Sebut Bencana di Sumatera Hanya Heboh di Medsos, Kepala BNPB Minta Maaf: Ternyata Luar Biasa

Kepala BNPB meminta maaf setelah sebelumnya menyebut bencana di Sumaters hanya heboh di media sosial.

Sebut Bencana di Sumatera Hanya Heboh di Medsos, Kepala BNPB Minta Maaf: Ternyata Luar Biasa
kepala bnpb minta maaf

INILAHKORAN - Kepala Badan Nasional Penanggulangan bencana (BNPB), Suharyanto, akhirnya menyampaikan permintaan maaf usai melihat langsung dampak bencana banjir dan longsor yang melanda berbagai wilayah di Sumatera

Permintaan maaf itu muncul setelah pernyataannya sebelumnya menuai kecaman publik karena menyebut kondisi bencana di Sumatera “lebih mencekam di media sosial” dibanding kenyataan di lapangan.

Suharyanto turun langsung ke daerah terdampak di Desa Aek Garoga, Kecamatan Batangtoru, Tapanuli Selatan, Sumatera Utara, pada Minggu (30/11), tepat enam hari setelah bencana besar tersebut terjadi. 

Kunjungannya dimulai dari Desa Batu Godang dan Desa Aek Ngadol, dua wilayah yang juga mengalami kerusakan parah sebelum akhirnya ia tiba di pusat kerusakan terburuk, Desa Aek Garoga.

Melihat kondisi di lapangan, Suharyanto tampak terkejut dan beberapa kali geleng kepala menyaksikan pemukiman yang hancur, jalan yang putus, serta warga yang masih mengungsi akibat banjir dan longsor. 

Ia mengakui bahwa situasi sebenarnya jauh lebih berat dibanding dengan apa yang ia bayangkan sebelumnya.

“Saya memohon maaf.
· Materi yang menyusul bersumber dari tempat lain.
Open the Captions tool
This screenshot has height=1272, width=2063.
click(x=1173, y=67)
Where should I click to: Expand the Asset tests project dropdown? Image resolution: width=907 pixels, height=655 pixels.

Kondisinya ternyata luar biasa berat,” ujarnya saat berdialog dengan warga dan aparat di lokasi bencana.

Pernyataan sebelumnya dari Kepala BNPB yang menyinggung bahwa situasi bencana terlihat lebih mencekam karena banyak beredar di media sosial telah memicu gelombang protes. Banyak warga dan warganet menilai komentarnya tidak sensitif dan mengabaikan penderitaan para korban.

Meski begitu, Suharyanto memastikan bahwa status bencana di Sumatera Barat, Sumatera Utara, dan Aceh masih berada dalam penanganan berskala provinsi. Ia menegaskan bahwa pemerintah pusat tetap memberikan dukungan penuh dalam proses evakuasi, pencarian korban, hingga pemulihan daerah terdampak.